Gli AerostatiMolti scrittori, giunti negli anni della maturità, si interrogano sul senso della letteratura e sullo spigoloso passaggio da giovane scrittore a “venerato maestro”.

Amélie Nothomb, giunta al suo 29esimo romanzo, ospite lo scorso 13 luglio a Ravenna per ScrittuRa festival, è una delle più importanti scrittrici di lingua francese.
Belga di nazionalità, cresciuta in Giappone e residente a Parigi è una della più originali scrittrici del panorama europeo e ha venduto milioni di copie in tutto il mondo.

I suoi grandi cappelli e il suo atteggiamento eccentrico (parla di libri solo bevendo champagne, così è stato anche alla Biblioteca Classense), ci si aspettava da lei qualcosa di diverso dalla tradizione nel raccontare il ruolo del maestro e così è stato con Gli aerostati (Voland).
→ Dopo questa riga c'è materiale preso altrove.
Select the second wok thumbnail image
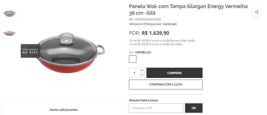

Il romanzo parla del rapporto tra Ange, brillante studentessa di filologia che si trova a diventare la figura guida di Pie, il sedicenne a cui dà ripetizioni. Ange propone letture classiche a Pie, con esiti caustici. Gli propone Il rosso e il nero di Stendhal, che il ragazzo rigetta fin da subito “è una storia di ambizione, il che è già uno schifo”. L’Iliade e L’Odissea, che gli piacciono, ma in cui contesta il tifo che Omero fa per i Greci, e la scorrettezza di Ulisse nei confronti degli avversari, che ogni volta truffa.
La povera Ange prova allora con Kafka, la Metamorfosi non è forse la miglior metafora della adolescenza? Niente affatto, per Pie, Kafka ci vuole spiegare che quando entriamo nella società diventiamo come blatte, non è una fase, come l’adolescenza, ma un amaro destino.

Gli aerostati sono i classici della letteratura. Che volano leggeri sopra le nostre teste, come gli Zeppelin, ma sono anche mastodonti che ci fanno ombra, sono minacciosi e altamente infiammabili! Nothomb mette in scena una doppia lettura di questi classici, quella dell’insegnante e quella dell’allievo riottoso, che vede in questi capolavori anche gli indicibili limiti del loro tempo, la centralità della propria identità, il mito del successo, il sistema capitalistico che ci vorrebbe uniformare.

Un romanzo sulla relazione insegnante alunno che è anche una caustica lezione di letteratura, per non cadere vittime dei propri cliché.